Set task> Please arrange the lines of the rows below, from the line with "Select the Medium Oak wood-grain top swatch" through the end of the rows, as a JSON list of strings with one string per line. Leave out blank lines and the pictures.
=== Entries provided ===
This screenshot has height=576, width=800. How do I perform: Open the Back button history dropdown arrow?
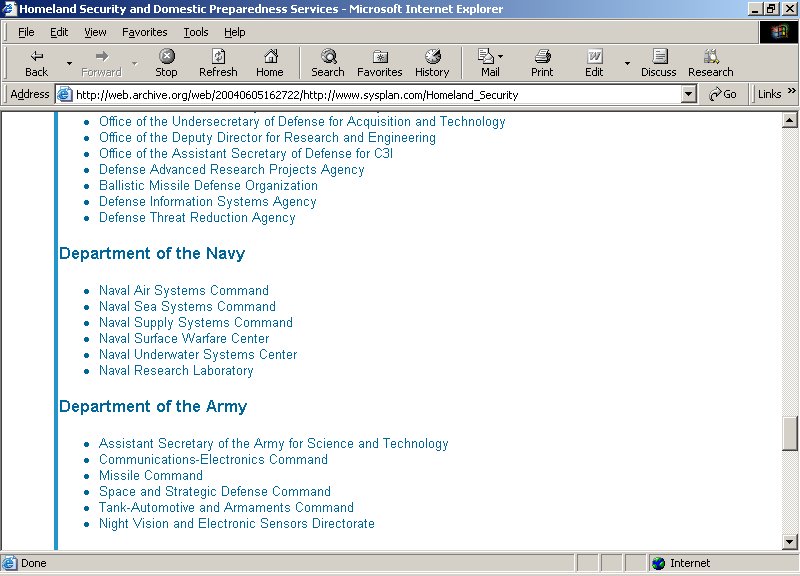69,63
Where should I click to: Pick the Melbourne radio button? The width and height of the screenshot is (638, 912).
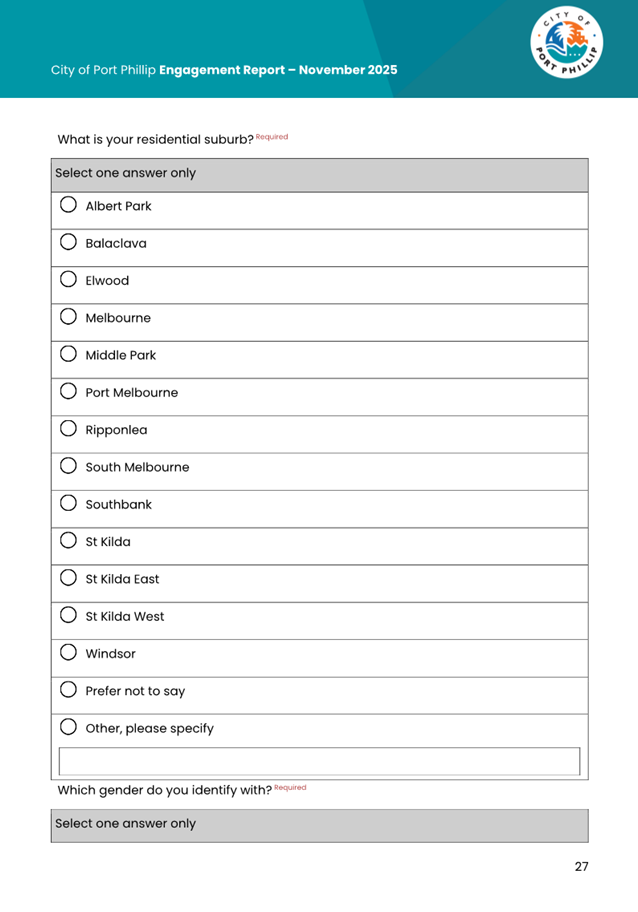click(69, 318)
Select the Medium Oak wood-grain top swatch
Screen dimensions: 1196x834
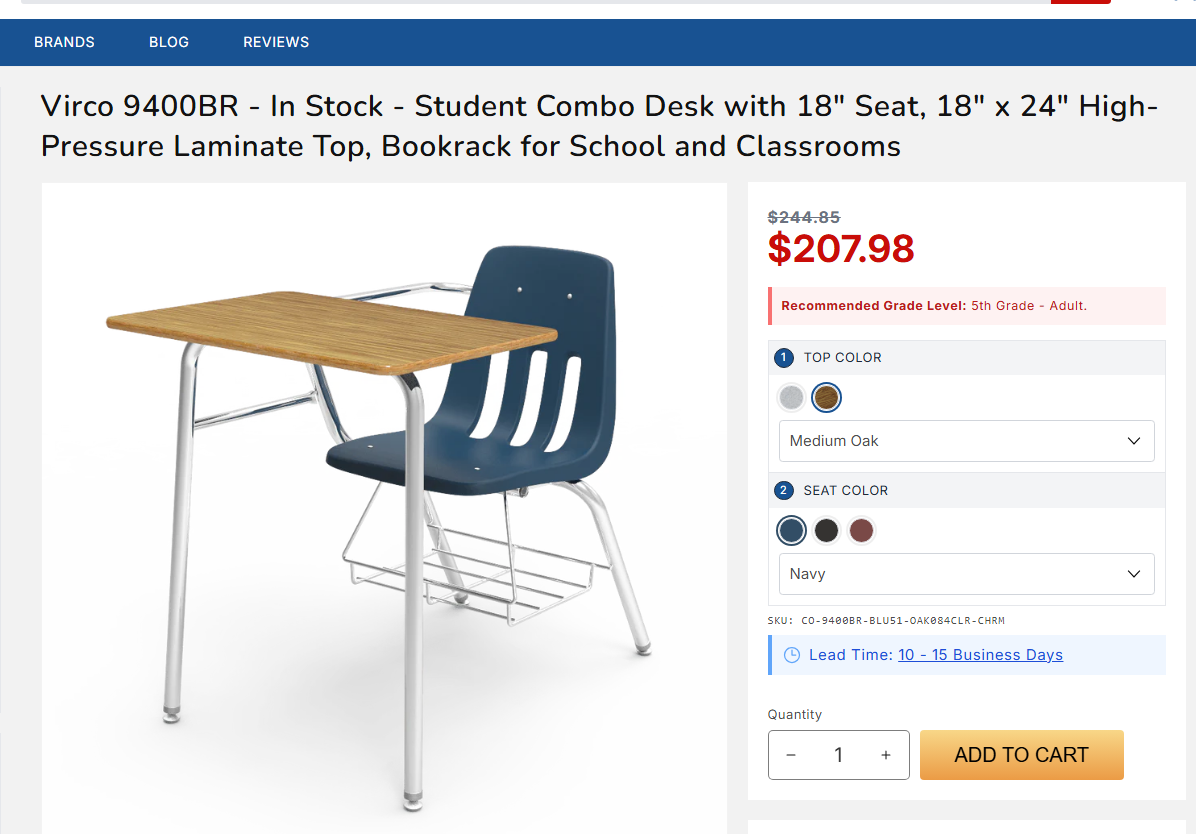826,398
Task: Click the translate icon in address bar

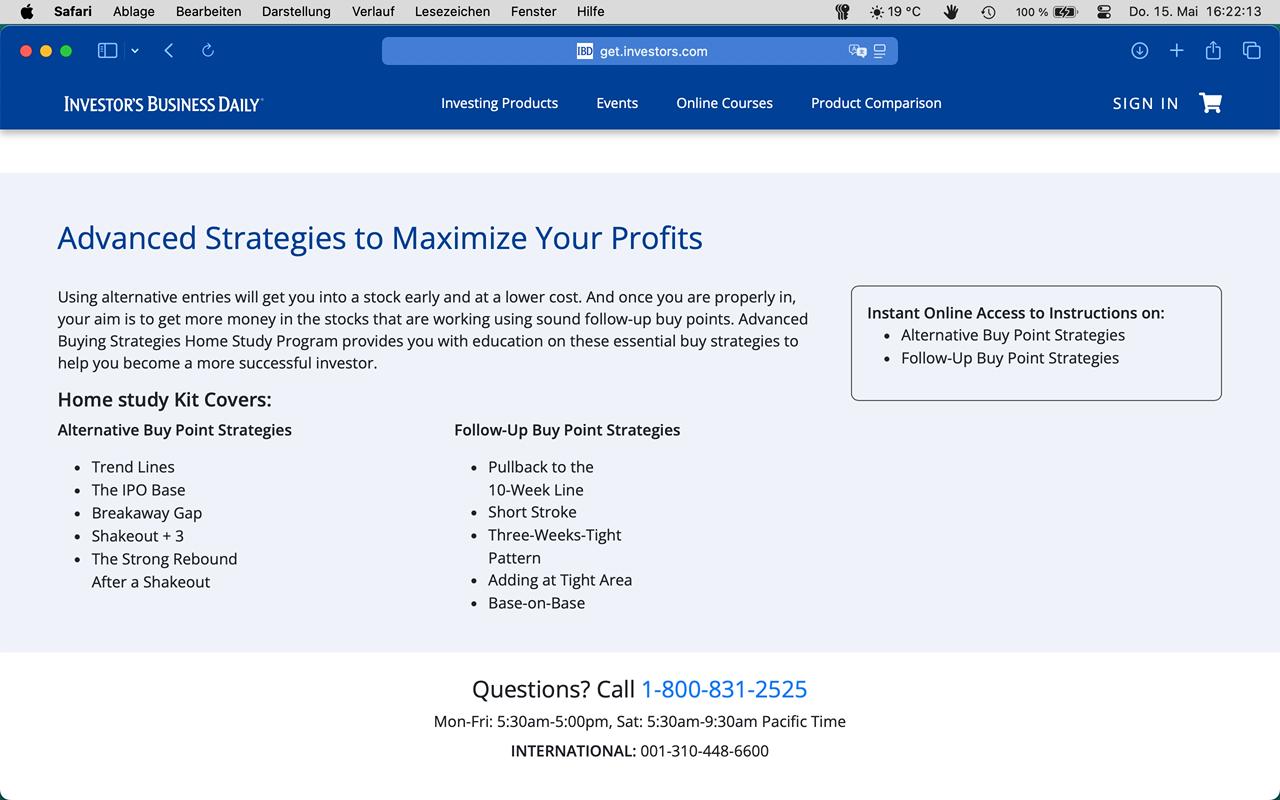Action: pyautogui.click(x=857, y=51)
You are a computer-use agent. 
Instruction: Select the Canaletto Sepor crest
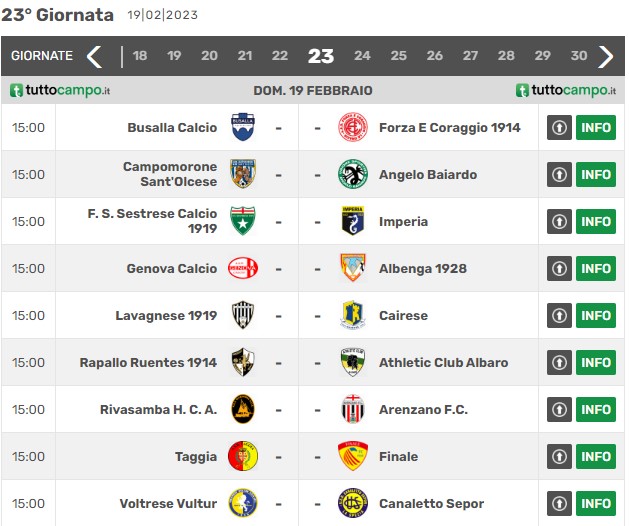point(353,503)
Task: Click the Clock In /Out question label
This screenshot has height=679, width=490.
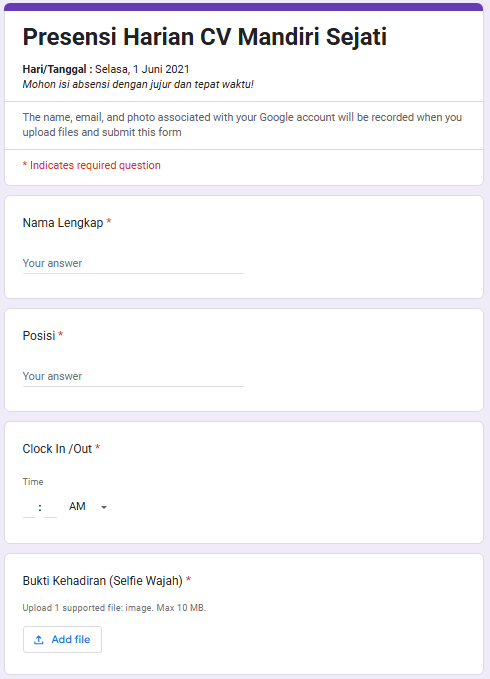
===
Correct output>
[
  "Select the Medium Oak wood-grain top swatch",
  "Screen dimensions: 1196x834",
  "826,398",
  "Task: Click the translate icon in address bar",
  "Action: pyautogui.click(x=857, y=51)",
  "You are a computer-use agent. ",
  "Instruction: Select the Canaletto Sepor crest",
  "point(353,503)",
  "Task: Click the Clock In /Out question label",
  "This screenshot has height=679, width=490."
]